Show all lines from the data that include the word "Given".

- ENTRIES PROVIDED:
+ + + + +
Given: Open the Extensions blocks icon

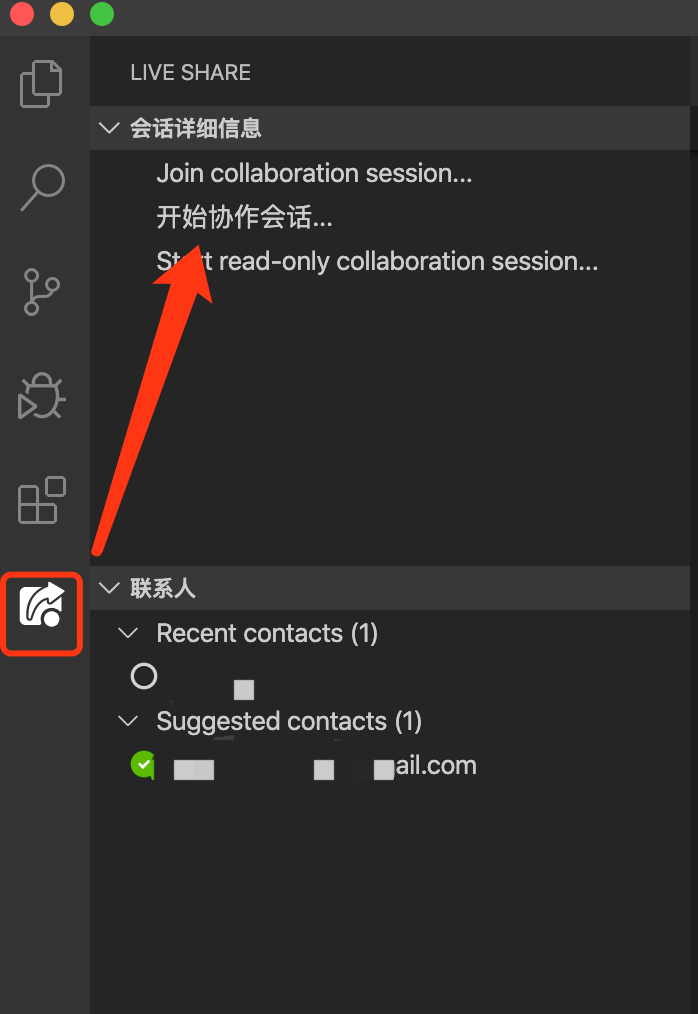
+ + + + +
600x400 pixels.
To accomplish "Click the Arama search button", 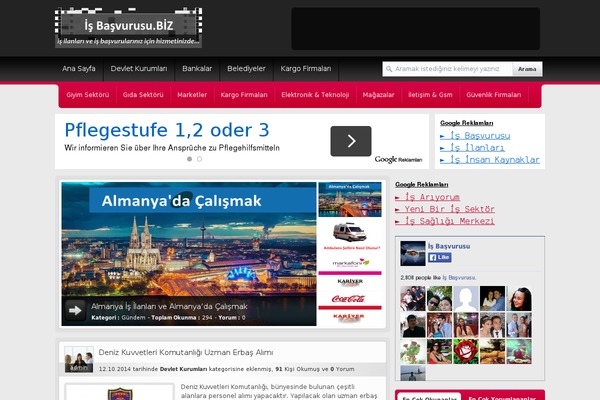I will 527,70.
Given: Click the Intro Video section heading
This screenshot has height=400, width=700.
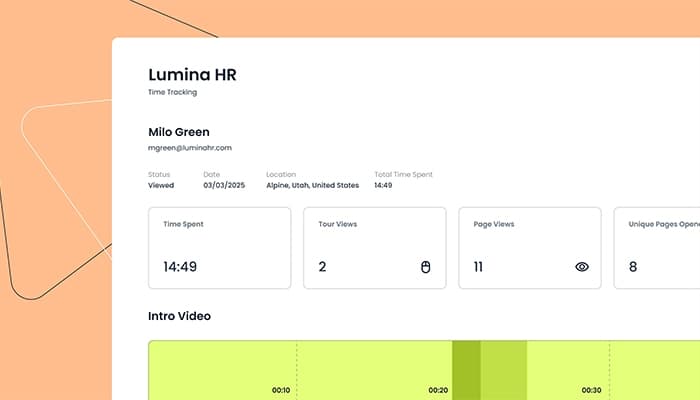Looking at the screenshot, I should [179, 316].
+ + + + +
- ANSWER BOX:
Given: Open the Extensions blocks icon
Given: Click the Intro Video section heading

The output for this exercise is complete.